▶ **Dataset extract**:

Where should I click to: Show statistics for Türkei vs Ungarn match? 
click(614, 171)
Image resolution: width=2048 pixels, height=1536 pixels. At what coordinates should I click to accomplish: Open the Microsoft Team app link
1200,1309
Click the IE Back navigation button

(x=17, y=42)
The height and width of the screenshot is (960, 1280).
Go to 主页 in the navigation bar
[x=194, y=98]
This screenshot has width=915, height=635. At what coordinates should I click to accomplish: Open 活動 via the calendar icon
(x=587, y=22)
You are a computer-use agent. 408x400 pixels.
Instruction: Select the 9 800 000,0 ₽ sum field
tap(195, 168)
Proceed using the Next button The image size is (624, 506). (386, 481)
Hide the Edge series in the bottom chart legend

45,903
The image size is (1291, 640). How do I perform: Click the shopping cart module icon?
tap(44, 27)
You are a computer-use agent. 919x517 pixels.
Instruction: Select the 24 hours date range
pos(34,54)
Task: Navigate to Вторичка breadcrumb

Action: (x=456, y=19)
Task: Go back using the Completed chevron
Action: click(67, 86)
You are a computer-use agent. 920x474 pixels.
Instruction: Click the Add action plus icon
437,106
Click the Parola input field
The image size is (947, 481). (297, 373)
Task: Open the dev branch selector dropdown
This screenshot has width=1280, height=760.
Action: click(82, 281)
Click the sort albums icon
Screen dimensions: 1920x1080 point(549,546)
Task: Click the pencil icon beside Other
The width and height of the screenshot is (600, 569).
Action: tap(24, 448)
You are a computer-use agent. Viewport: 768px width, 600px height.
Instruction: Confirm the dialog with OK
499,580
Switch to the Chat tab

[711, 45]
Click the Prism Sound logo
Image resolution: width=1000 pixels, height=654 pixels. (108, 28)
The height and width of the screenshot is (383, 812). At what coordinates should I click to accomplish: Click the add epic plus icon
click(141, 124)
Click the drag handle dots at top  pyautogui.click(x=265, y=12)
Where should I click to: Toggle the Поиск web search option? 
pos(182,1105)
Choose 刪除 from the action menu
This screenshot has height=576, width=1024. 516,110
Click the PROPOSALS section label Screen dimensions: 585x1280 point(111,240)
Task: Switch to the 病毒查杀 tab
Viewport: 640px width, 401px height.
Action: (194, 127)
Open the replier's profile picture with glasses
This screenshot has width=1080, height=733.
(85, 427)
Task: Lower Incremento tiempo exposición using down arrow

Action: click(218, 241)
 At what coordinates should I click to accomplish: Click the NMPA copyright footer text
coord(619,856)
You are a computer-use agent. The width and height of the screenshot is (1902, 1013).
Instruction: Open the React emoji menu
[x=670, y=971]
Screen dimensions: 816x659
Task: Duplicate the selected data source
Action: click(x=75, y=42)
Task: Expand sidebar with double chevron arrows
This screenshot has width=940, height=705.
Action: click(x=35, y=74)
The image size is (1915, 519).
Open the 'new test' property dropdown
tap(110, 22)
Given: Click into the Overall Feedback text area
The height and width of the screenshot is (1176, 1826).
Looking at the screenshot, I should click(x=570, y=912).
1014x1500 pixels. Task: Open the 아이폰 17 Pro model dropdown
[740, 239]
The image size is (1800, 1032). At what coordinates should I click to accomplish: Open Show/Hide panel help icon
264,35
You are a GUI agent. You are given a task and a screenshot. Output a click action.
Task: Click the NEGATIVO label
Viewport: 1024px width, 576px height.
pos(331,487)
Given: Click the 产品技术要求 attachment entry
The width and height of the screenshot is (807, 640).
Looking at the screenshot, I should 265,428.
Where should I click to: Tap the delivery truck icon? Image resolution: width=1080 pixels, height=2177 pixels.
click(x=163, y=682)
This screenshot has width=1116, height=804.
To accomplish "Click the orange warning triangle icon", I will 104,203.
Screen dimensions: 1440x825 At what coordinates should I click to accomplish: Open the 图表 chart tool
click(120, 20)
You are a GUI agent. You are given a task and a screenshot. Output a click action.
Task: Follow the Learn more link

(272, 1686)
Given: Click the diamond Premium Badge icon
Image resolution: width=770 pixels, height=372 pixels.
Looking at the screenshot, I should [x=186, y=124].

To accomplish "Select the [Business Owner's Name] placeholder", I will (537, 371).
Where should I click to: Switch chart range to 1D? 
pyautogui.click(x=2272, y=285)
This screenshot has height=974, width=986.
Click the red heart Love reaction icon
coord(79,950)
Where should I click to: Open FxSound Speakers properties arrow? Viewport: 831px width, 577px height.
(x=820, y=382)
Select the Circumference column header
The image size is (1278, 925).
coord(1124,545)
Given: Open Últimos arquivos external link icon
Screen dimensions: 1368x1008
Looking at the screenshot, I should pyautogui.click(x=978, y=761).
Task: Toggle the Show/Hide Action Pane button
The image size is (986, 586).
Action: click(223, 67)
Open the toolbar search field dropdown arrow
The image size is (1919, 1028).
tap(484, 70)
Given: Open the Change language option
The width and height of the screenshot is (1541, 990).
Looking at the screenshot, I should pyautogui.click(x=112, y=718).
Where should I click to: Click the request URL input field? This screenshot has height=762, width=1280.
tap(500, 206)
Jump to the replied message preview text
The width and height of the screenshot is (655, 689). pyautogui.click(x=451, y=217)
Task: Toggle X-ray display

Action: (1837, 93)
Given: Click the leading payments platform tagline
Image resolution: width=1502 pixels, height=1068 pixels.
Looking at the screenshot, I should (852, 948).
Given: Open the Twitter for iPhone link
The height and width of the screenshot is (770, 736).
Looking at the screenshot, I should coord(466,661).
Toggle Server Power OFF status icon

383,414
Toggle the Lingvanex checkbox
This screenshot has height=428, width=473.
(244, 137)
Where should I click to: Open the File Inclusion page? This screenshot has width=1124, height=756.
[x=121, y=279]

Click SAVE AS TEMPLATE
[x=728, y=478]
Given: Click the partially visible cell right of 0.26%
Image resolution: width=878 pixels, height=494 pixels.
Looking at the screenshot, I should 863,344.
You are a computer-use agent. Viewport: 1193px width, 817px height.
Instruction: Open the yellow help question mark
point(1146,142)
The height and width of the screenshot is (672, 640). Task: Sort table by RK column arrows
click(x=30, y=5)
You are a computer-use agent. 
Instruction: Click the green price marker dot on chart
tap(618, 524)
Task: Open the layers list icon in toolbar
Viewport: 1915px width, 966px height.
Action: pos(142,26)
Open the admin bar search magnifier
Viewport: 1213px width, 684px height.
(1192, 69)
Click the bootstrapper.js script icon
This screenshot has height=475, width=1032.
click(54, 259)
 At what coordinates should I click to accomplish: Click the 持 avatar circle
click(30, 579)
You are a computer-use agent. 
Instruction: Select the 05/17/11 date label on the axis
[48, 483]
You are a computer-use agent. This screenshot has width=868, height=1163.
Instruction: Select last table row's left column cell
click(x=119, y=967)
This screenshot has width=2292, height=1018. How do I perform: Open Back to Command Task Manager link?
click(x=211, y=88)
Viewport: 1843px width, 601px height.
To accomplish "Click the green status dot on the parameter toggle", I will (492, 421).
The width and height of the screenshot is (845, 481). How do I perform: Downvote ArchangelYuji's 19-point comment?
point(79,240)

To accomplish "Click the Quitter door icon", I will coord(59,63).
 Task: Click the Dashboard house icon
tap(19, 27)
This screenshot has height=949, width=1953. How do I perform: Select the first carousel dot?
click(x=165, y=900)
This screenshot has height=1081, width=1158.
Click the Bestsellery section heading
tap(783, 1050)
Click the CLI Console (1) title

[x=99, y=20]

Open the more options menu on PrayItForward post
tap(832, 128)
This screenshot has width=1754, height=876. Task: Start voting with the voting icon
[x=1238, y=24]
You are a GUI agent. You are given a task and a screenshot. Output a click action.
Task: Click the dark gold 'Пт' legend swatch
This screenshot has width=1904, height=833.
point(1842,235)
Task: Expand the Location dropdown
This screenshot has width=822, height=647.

▶ **Problem to solve**: Tally the lines in the material above that contain "will". Respond with the number and nothing else.

▶ **Answer space**: 4